-- start of Exercise input --

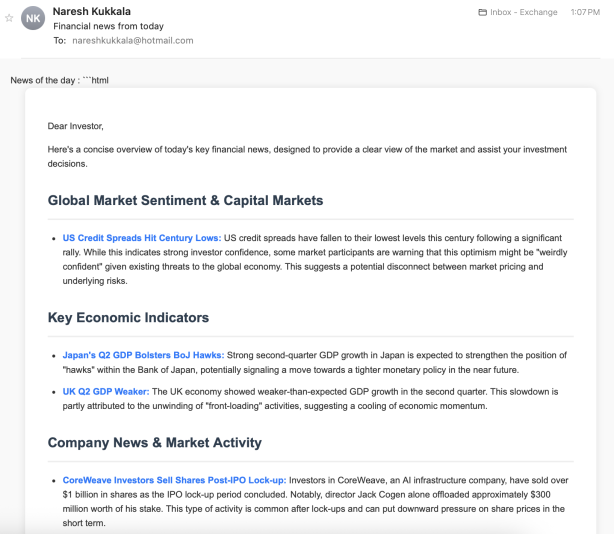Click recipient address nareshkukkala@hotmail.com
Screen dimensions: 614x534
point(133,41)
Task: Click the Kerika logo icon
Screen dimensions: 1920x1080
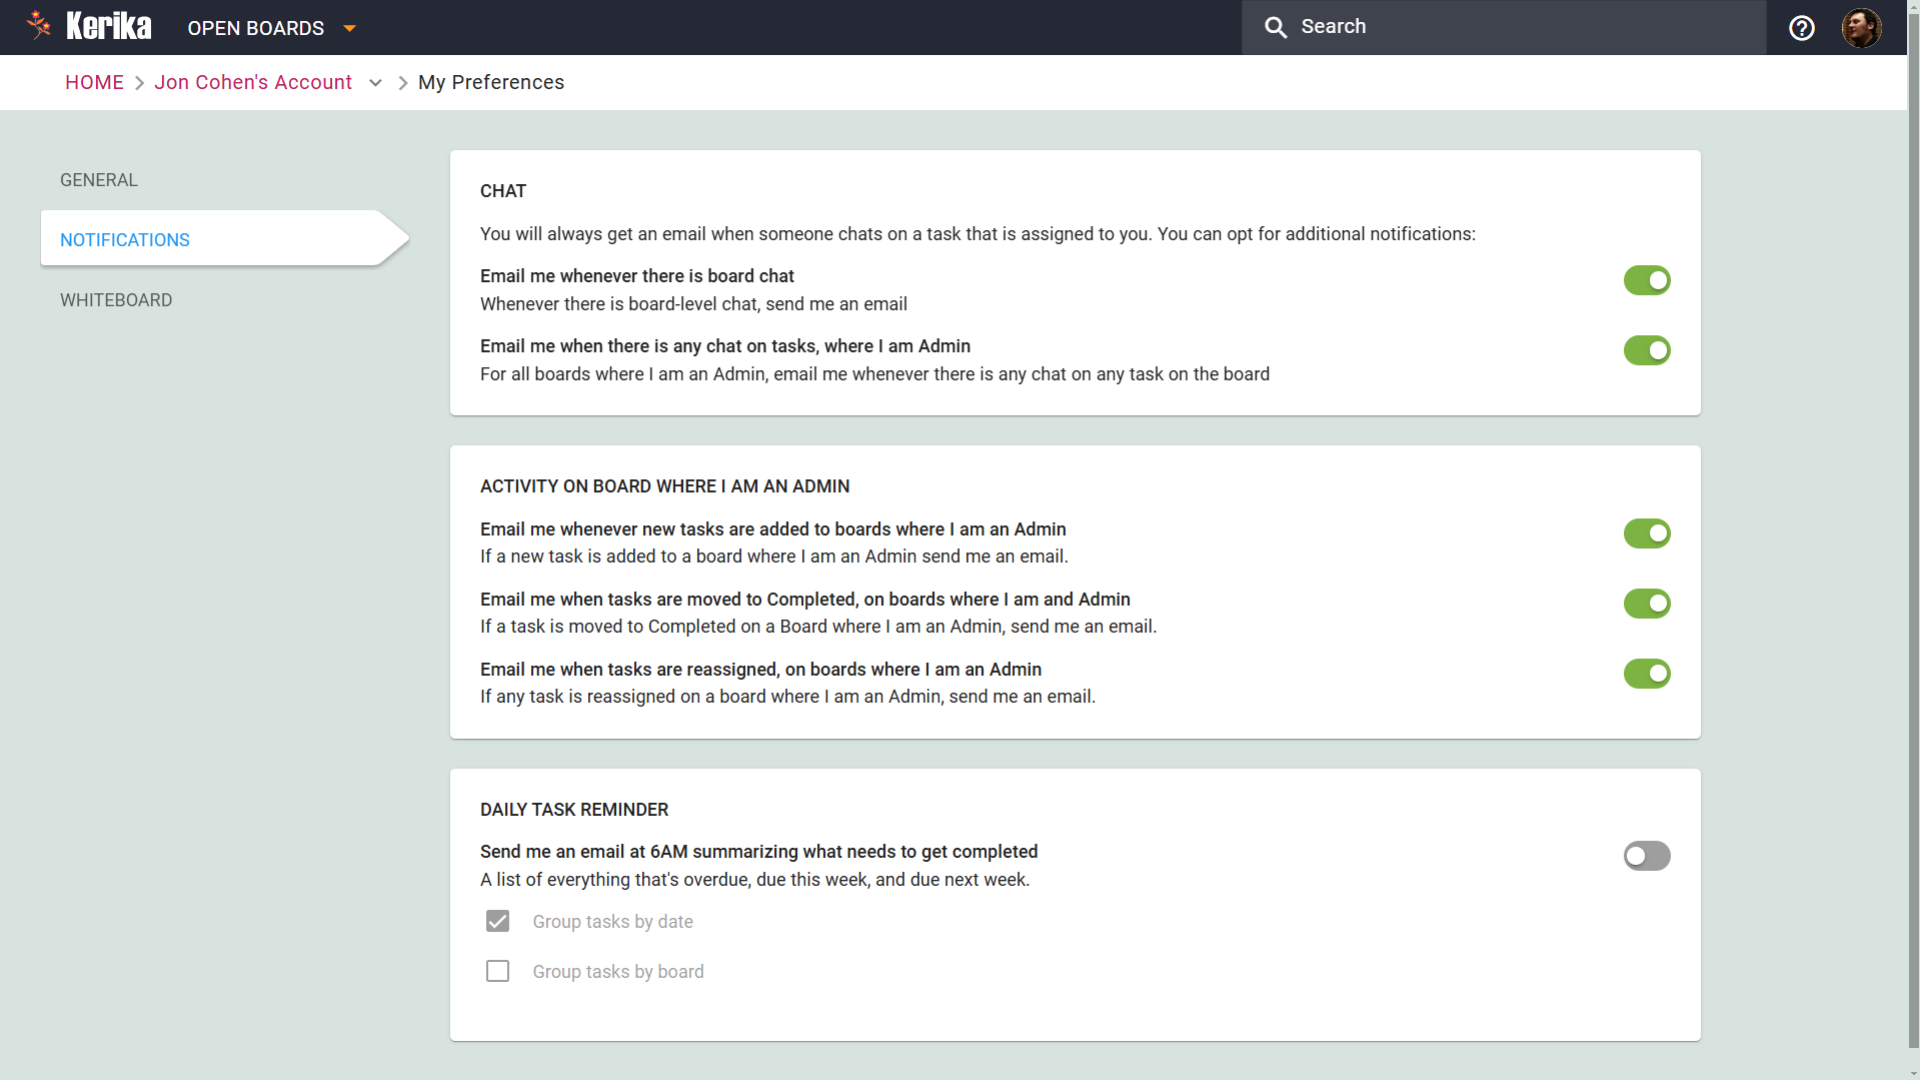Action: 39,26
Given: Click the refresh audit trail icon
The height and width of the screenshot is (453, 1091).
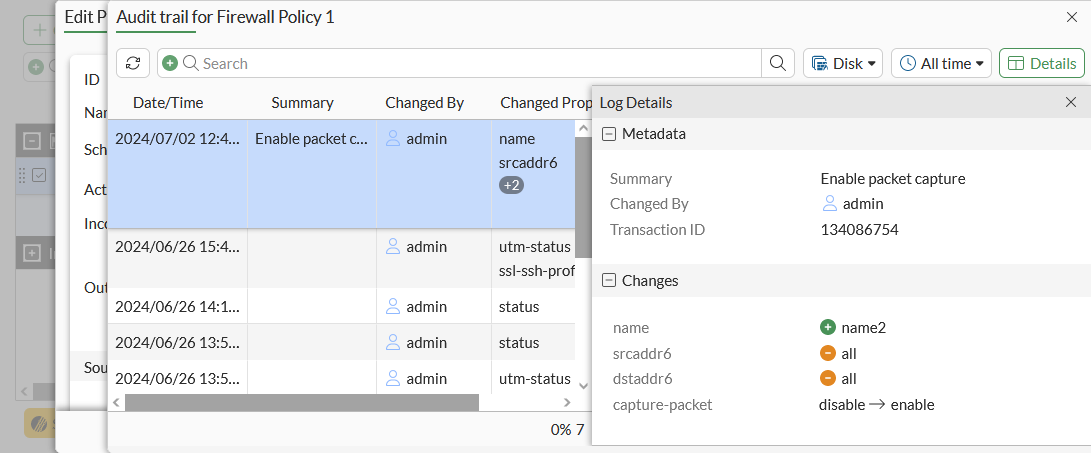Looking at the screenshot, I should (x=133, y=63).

-- end of Exercise input --
-- start of Exercise input --

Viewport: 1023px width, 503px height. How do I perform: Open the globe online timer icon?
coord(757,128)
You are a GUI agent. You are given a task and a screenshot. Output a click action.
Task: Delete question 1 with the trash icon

-- end of Exercise input --

▶ [What is asked] Reproduce the stretch from "Viewport: 1023px width, 503px" through "Task: Delete question 1 with the trash icon", changing "icon" to "button" and leaving the rest unaltered.

▶ [The result]
Viewport: 1023px width, 503px height. How do I perform: Open the globe online timer button?
coord(757,128)
You are a GUI agent. You are given a task and a screenshot. Output a click action.
Task: Delete question 1 with the trash button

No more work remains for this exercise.